Sinopse (contracapa): Pela Fé, Abel ofereceu a Deus um sacrifício melhor do que o de Caim. Por causa da sua fé, Deus considerou-o seu amigo e aceitou com agrado as suas ofertas. E é pela fé que Abel, embora tenha morrido, ainda fala. (Hebreus , 11-4)
A minha opinião: Sendo este o terceiro livro que leio de Saramago, posso confirmar que a sua escrita é, de facto, sublime. Ainda que a primeira impressão seja de estranheza, assim que entramos no esquema, ansiamos por esta prosa fluida e riquíssima que tanto oscila entre momentos de sabedoria popular e expressões corriqueiras e momentos com referências que caracterizam, claramente, um narrador muito culto.
Em Caim, observamos essencialmente o confronto entre o Homem e o Deus do antigo testamento. Para tal, Saramago apresenta episódios de vários livros do antigo testamento, como a Criação, a Torre de Babel, a batalha de Jericó, o sacrifício de Isaac, a arca de Noé, entre outros. Episódios que, especialmente para aqueles que tiveram uma educação católica, são muito familiares. Com este livro, confirma-se que o conhecimento de Saramago sobre a Bíblia e a religião católica é notável, pelo à vontade demonstrado pelo narrador na manipulação dos episódios, deixando, no entanto, muitos pormenores bíblicos intactos, pormenores esses que demonstram como se Saramago baseou na Bíblia para escrever Caim.

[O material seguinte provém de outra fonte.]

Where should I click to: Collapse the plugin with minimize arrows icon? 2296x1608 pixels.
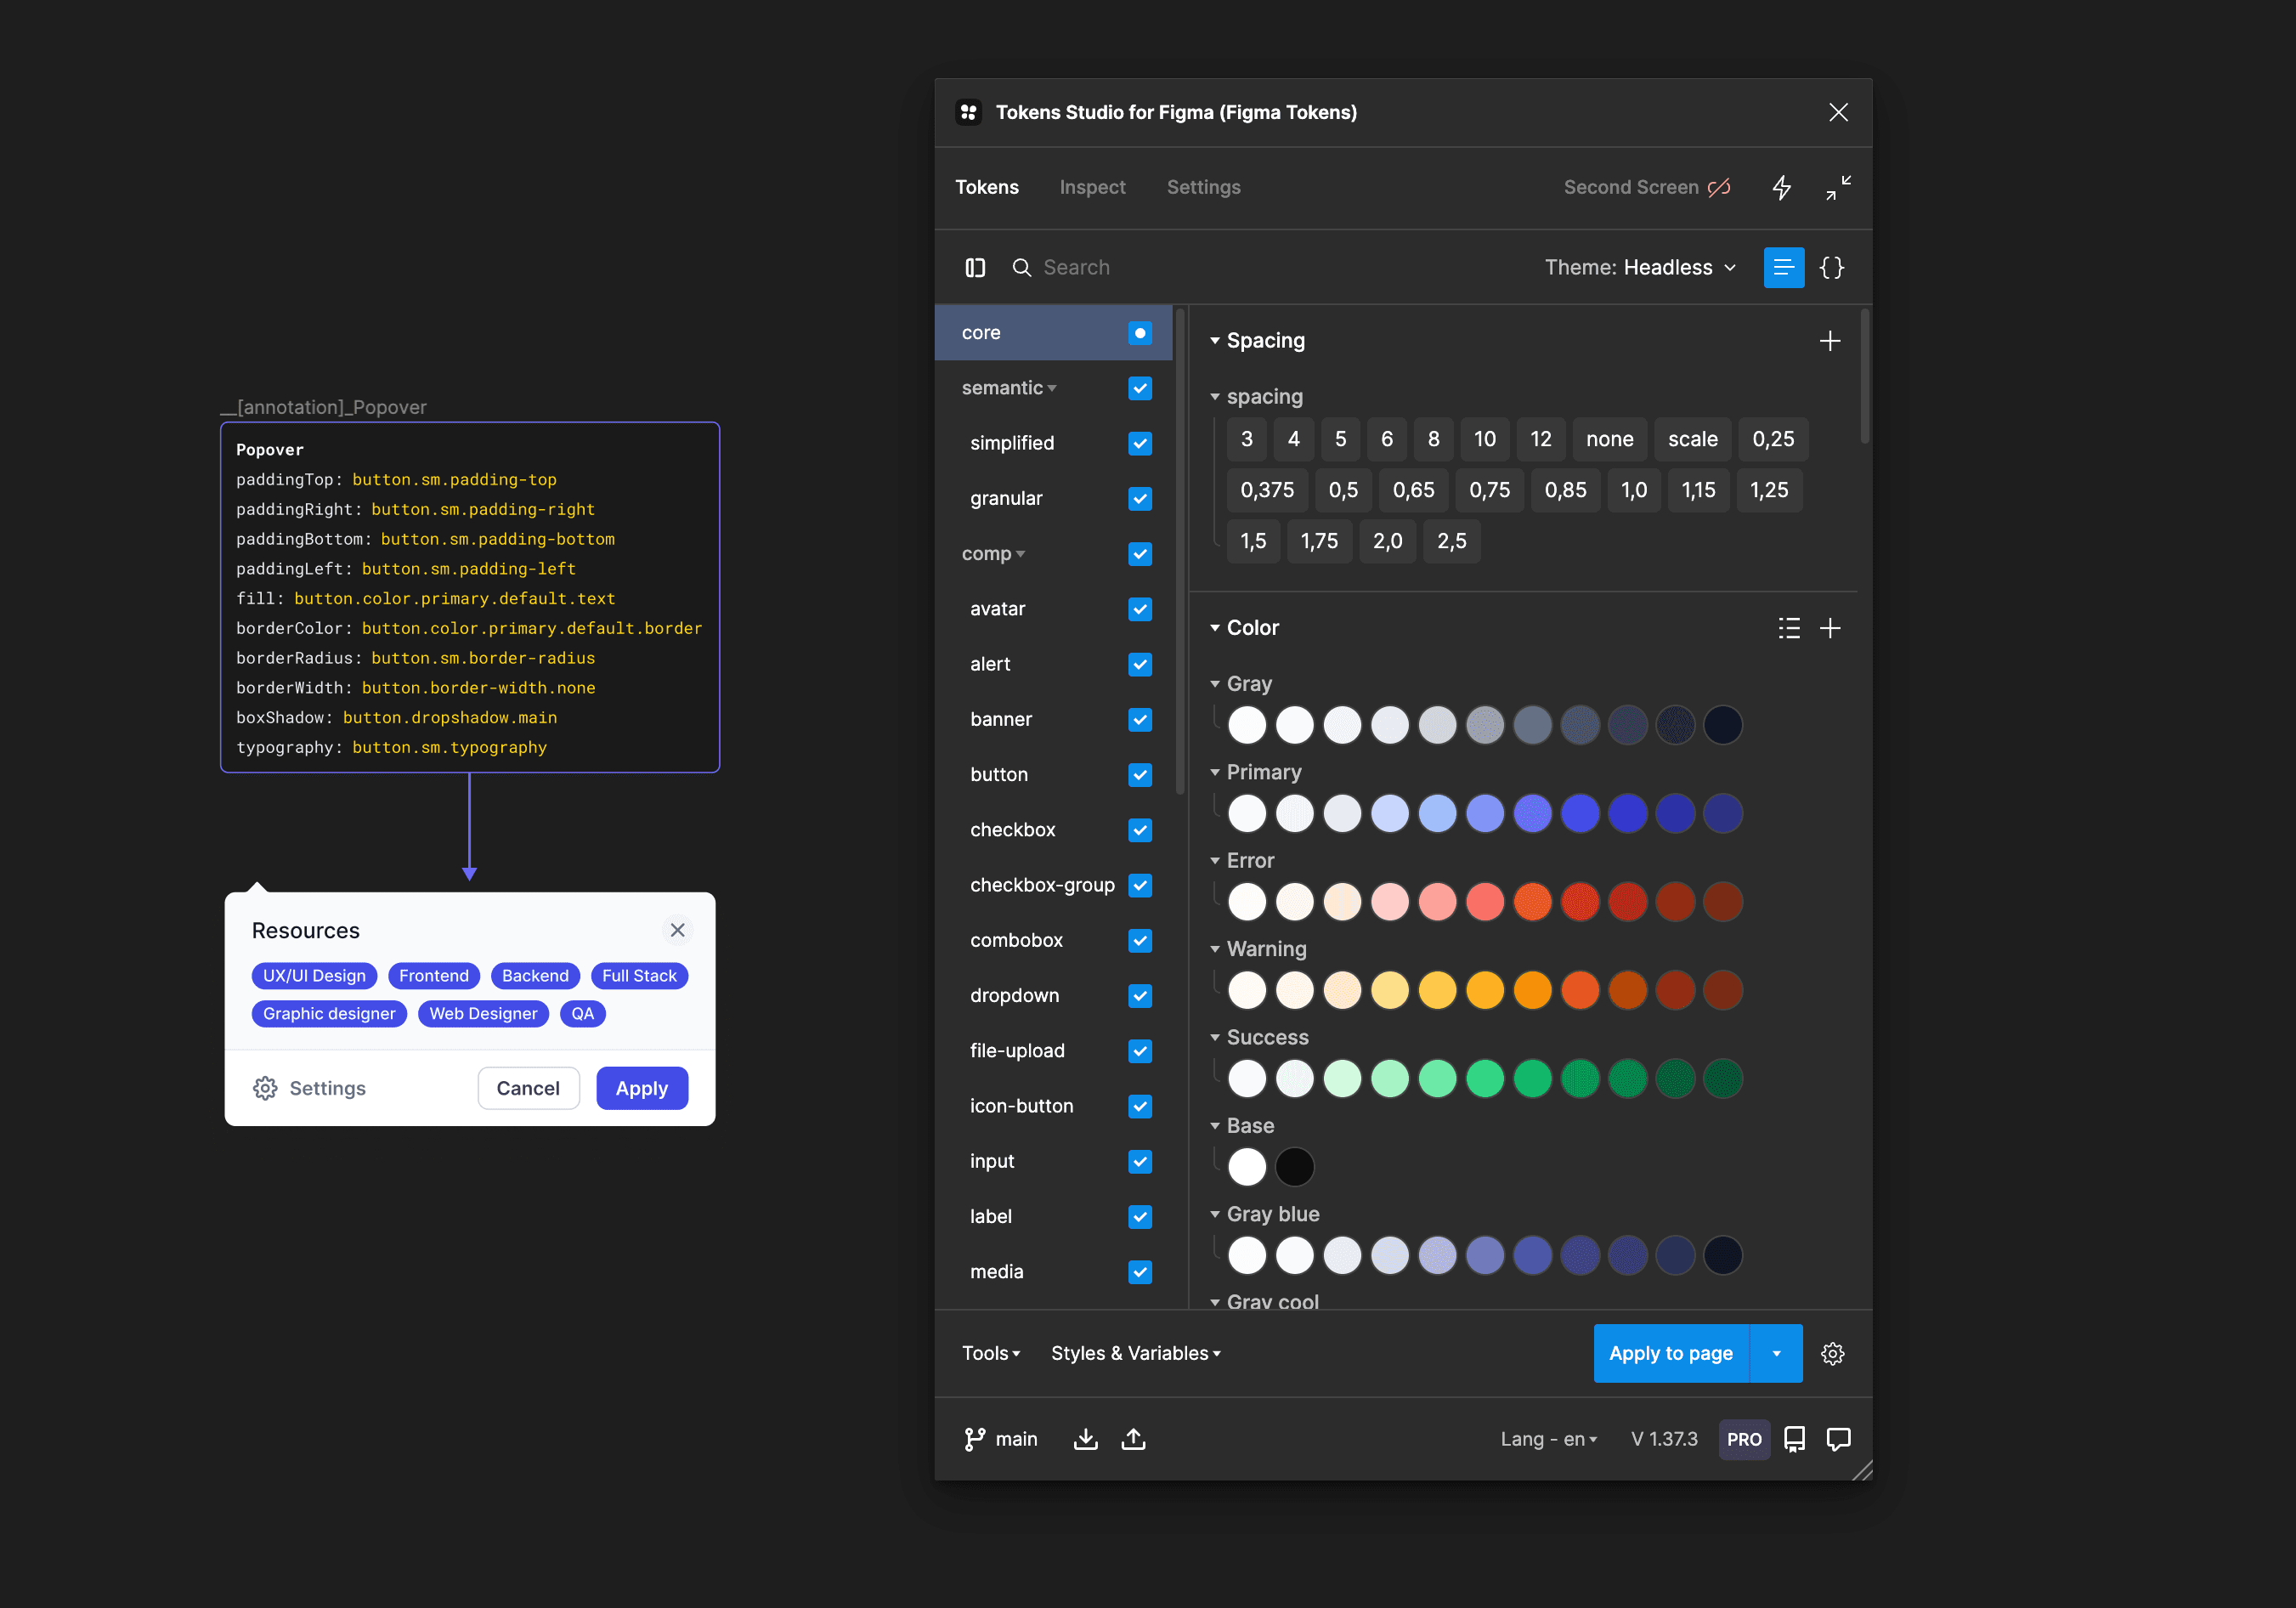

Confesso que admiro a coragem de Saramago ao publicar certas passagens deste livro. Ainda que não as ache propriamente corrosivas, sei que são capazes de chocar muitas pessoas. O mais curioso é que, muitas vezes, próximo de um insulto há uma certa censura do que acabou de ser dito, como se, a meio da argumentação houvesse a visão castradora da sociedade que reprova quem se revolta contra Deus. No fundo, e, para mim, esse foi o único problema deste livro, aquilo que foi apresentado não representou nada de novo. Tendo tido uma educação católica, a repulsa pelo Deus vingativo e injusto do antigo testamento que conscientemente quer provar a fé dos homens é algo que me acompanha desde que comecei a questionar a minha fé e que, aliás, me faz ver esse Deus como uma mera criação humana para aquilo que o antigo testamento realmente serve - uma espécie de histórias com princípios morais que devem ser seguidos como existem as fábulas que todos lemos em crianças.
Posto isto, Caim é uma leitura que, de facto, se destaca por apelar ao lado crítico do leitor. A visão satírica e irónica deste duelo argumentativo entre Caim e Deus não deixa o leitor passivo, ainda que o facto de Deus ser apresentado como vilão não seja propriamente chocante, pelas razões referidas acima.
Caim prima assim, pela irreverência da escrita, pela manipulação dos episódios bíblicos e pelo final brilhante que fazem deste livro um convite à reflexão sobre a religião e esse Deus vingativo cujas histórias são passadas de geração em geração desde há dezenas de séculos. "mas algo sei, sim algo devo ter aprendido, Quê, Que o nosso deus, o criador do céu e da terra, está rematadamente louco, porque só um louco sem consciência dos seus actos admitiria ser o culpado directo da morte de centenas de milhares de pessoas e comportar-se depois como se nada tivesse sucedido."